PROVIDED TEXT:
>>>>>

Then the kids witness the spectacle of government goons beating up a white
couple and expropriating their house. (They are obviously Robert Mugabe’s
goons, but the dictator’s name is given only as “our president” in the text.)
Later the grown-ups, part of the democratic opposition to Mugabe, go to the polls
in the hope of changing things for the better. They are stomped on. The kids
are at the funeral of the ironically-named Bornfree, who has been murdered by
the Mugabe crowd.
By now, you
are convinced that this is a depressing novel of unrelieved sordor, aren’t you?
But here is the paradox. In spite
of all these terrible things that are depicted, the first-person, present-tense
narration of Darling is vibrant, almost buoyant. Among much else, We Need New Names is about the
resilience of children. We feel with Darling. We do not pity her.
She is growing up with an observant eye and we are aware that there is a
certain pitilessness in the gaze of children who have to observe the worst of
life at close quarters. It is their defence mechanism and shield.

<<<<<

SET EXERCISE 1: List every person named in the review passage.
SET EXERCISE 2: Write out every line of the records again, requests included. Multiply each coordinate in the answers by 0.6 and round to whole numbers, with halves going up.
The review passage has nothing to do with the records.

EXCERPTED DATA:
>>>>>

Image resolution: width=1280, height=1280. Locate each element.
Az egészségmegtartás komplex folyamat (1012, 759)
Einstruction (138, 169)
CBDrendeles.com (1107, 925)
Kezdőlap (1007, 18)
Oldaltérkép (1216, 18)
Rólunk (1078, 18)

<<<<<

TASK SOLUTION 1: Robert Mugabe, Bornfree, Darling

TASK SOLUTION 2:
Image resolution: width=1280, height=1280. Locate each element.
Az egészségmegtartás komplex folyamat (607, 455)
Einstruction (83, 101)
CBDrendeles.com (664, 555)
Kezdőlap (604, 11)
Oldaltérkép (730, 11)
Rólunk (647, 11)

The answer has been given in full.